(Law360) The former information technology director for outpatient clinic Surgical Care Affiliates has filed a proposed class action in Illinois federal court accusing the company of conspiring with competitors to not hire each other’s executives in order to depress salaries.
Allan Spradling’s suit, filed Tuesday in the Northern District of Illinois, said Surgical Care Affiliates LLC reached an illicit agreement in 2010 with companies including UnitedHealth Group Inc. and Tenet Healthcare Corp. and carried it out through at least 2017, in violation of the Sherman Act and Clayton Act.
Surgical Care and its parent company, SCAI Holdings LLC, are facing related criminal charges and have pled not guilty to conspiracy charges related to the alleged “no-poach” deal.
The goal of the agreement among the companies was to hold down salaries of senior-level executives by eliminating competition for their services, with the aim of cutting expenses in the multibillion-dollar industry, Spradling said.
“Defendants’ no-poach agreements were not necessary to any legitimate business transaction or lawful collaboration among the companies,” he said.
Spradling added that the conspiracy substantially reduced competition for labor by imposing a “naked restraint” on trade by stopping industry veterans from seeking higher-paying jobs from May 1, 2010, through at least Oct. 31, 2017.
He is seeking to represent a class of thousands of executives across multiple companies, and asking that the damages be tripled under the Sherman Act.
“The class members are highly compensated individuals,” Spradling’s attorney Joe Saveri of Joseph Saveri Law Firm told Law360 in an email. “Reductions in compensation of even relatively small percentages could easily total hundreds of millions of dollars when trebled as required by law for the entire class.”
Saveri said an investigation showed the “breadth and scope” of the claims and seriousness of the harms.
“There is probably nothing more important than ensuring that individuals receive fair compensation for [their] talents and skills and the markets for labor function competitively,” he said.
Spradling alleges the executives with the seven health care companies openly coordinated their efforts as part of the agreement.
In an email in December 2015, former Surgical Care president Andrew Hayek told an executive at a competing business, United Surgical Partners, that someone was trying to recruit SCA’s executives in violation of the “no-poach” agreement, Spradling said.
“Just wanted to let you know that [recruiting company] is reaching out to a couple of our execs. I’m sure they are not aware of our understanding,” Hayek told the executive, according to the lawsuit.
Named as defendants in the suit are SCAI Holdings LLC, Hayek, UnitedHealth Group, United Surgical Partners Holding Co. Inc., United Surgical Partners International Inc., Tenant Healthcare Corp. and 10 John Does—companies whose identities are unknown but which Spradling says took part in the conspiracy.
Spradling’s suit is the third civil case filed accusing the companies of a conspiracy to take part in a “no-poach” plan. A former senior-level UnitedHealth employee sued in February in Illinois, and another senior executive filed suit in January.

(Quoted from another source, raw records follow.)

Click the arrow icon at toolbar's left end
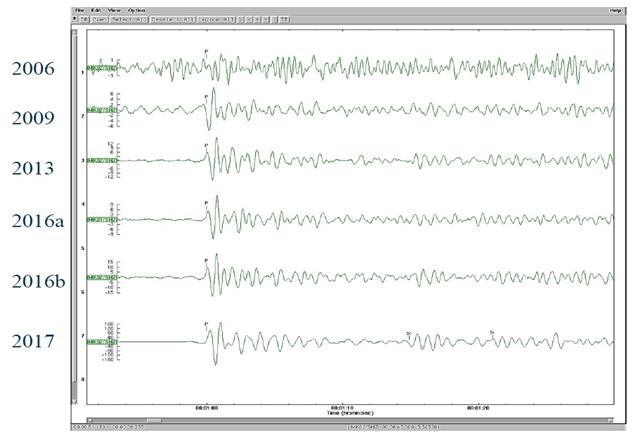633x434 pixels. 76,19
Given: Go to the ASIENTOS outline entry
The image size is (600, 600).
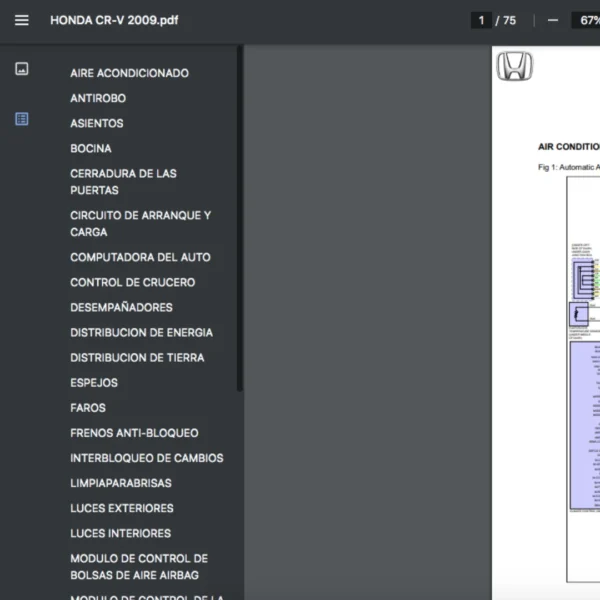Looking at the screenshot, I should [x=97, y=123].
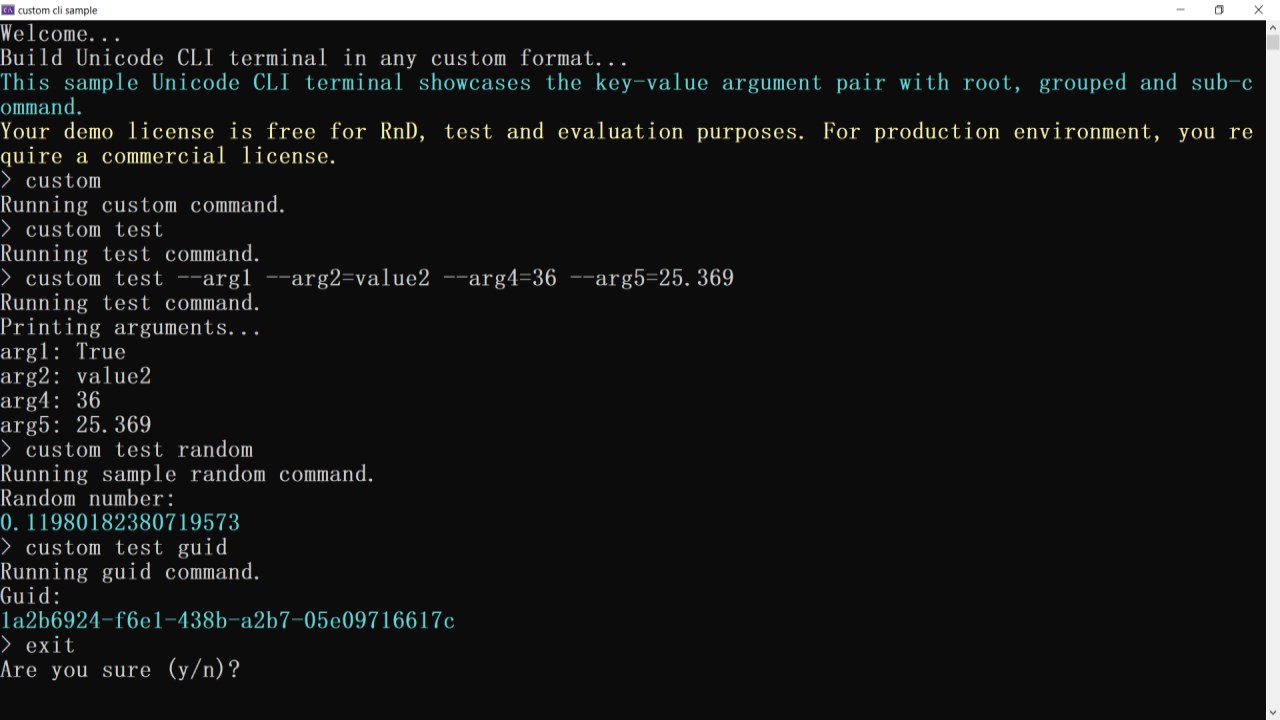Click the console app icon in title bar
The height and width of the screenshot is (720, 1280).
click(8, 10)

In a complaint filed Wednesday, a plaintiff going by the pseudonym “Steven Smith” hit UnitedHealth unit Surgical Care Affiliates LLC with what is the second proposed class action targeting the companies.
In the criminal case, the U.S. Department of Justice brought charges against Surgical Care and its parent company in January in Texas federal court. The businesses are accused of conspiracy in restraint of trade to allocate employees and conspiring with unnamed companies in a “no-poach” deal to not hire each other’s executives.
None of the other defendants in the civil suit are listed in the indictment.
Representatives for the defendants did not immediately return messages seeking comment Wednesday.